A partial archive of discourse.wicg.io as of Saturday February 24, 2024.

IndexedDB 2.0 performance improvements

nolanlawson
2015-06-28

I’ve mentioned this before to @inexorabletash and @jonathank, but I thought it would be worthwhile to jot down my thoughts in one place.

TLDR: Is getAll() good enough to get top performance out of IndexedDB? Do we also need native joins or putAll()?

There’s been some discussion about bringing better integration with promises or explicit transaction support to IndexedDB. But from the PouchDB perspective, our biggest ask for IndexedDB 2.0 would be neither promises nor transaction control, but rather better bulk APIs to get faster performance. In several performance tests (e.g. this one), we’ve seen WebSQL perform up to 40x faster than IndexedDB for bulk reads in Chrome. Writes are about the same.

The new getAll() is going to help a lot with that (described here, we haven’t started using it yet in PouchDB). But we could possibly leapfrog WebSQL for write speed if we also had a putAll(). (Question: would this actually be any faster than just doing multiple parallel put()s?)

Another big win for PouchDB would be some kind of native “join” with getAll(), since our pagination implementation (allDocs()) currently involves using an IDBCursor and manually joining two object stores, which means a lot of separate requests and therefore a lot of waiting.
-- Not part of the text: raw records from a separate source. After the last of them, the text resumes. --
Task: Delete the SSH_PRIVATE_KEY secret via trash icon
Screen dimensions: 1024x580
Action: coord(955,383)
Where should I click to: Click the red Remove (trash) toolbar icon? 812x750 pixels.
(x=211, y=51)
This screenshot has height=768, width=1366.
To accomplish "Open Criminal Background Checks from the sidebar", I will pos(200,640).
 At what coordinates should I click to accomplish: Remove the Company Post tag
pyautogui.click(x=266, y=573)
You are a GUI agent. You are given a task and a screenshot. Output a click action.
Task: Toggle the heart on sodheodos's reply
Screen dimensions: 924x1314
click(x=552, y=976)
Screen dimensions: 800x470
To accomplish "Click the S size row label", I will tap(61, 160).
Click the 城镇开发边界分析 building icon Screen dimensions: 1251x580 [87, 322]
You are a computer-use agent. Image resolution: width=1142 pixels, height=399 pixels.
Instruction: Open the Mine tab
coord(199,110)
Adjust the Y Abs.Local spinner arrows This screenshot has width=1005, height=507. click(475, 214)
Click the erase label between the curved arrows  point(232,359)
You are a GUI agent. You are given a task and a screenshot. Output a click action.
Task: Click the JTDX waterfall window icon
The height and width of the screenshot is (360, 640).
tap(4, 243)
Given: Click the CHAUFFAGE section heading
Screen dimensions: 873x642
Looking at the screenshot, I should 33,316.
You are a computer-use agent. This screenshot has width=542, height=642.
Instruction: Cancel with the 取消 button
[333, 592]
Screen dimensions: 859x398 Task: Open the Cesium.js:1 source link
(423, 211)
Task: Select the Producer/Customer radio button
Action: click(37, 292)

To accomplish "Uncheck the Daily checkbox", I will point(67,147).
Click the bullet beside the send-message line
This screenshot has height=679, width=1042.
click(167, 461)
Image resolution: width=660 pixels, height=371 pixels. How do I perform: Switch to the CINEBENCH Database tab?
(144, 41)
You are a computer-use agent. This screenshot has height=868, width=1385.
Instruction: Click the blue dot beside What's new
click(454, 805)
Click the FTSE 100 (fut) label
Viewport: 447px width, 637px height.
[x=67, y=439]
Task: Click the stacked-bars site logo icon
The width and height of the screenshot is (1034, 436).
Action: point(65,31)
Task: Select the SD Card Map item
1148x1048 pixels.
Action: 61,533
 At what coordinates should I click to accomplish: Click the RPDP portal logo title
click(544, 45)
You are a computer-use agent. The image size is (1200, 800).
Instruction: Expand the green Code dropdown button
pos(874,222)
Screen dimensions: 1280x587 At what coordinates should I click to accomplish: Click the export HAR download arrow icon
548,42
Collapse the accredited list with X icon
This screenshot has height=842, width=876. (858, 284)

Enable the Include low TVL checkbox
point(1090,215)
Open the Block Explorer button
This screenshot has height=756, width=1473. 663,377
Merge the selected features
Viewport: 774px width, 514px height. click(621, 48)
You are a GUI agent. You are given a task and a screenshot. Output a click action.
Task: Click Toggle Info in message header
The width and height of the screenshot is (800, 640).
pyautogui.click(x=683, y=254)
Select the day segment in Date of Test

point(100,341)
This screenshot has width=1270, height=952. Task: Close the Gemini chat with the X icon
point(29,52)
Whereas in WebSQL, we can just write a single query using JOIN and whatever criteria we want inside of the WHERE. This is a huge win for performance and is largely where that 40x number comes from.

getAll() mitigates this somewhat for the primary object store, but when joining the second object store, we still have to do a bunch of separate get() requests because we need to fetch based on a list of keys. (Or we could sort the keys and use a cursor, but in the past I haven’t found this to be faster). Maybe the multiple parallel get()s aren’t so bad, though; I haven’t tried it out yet.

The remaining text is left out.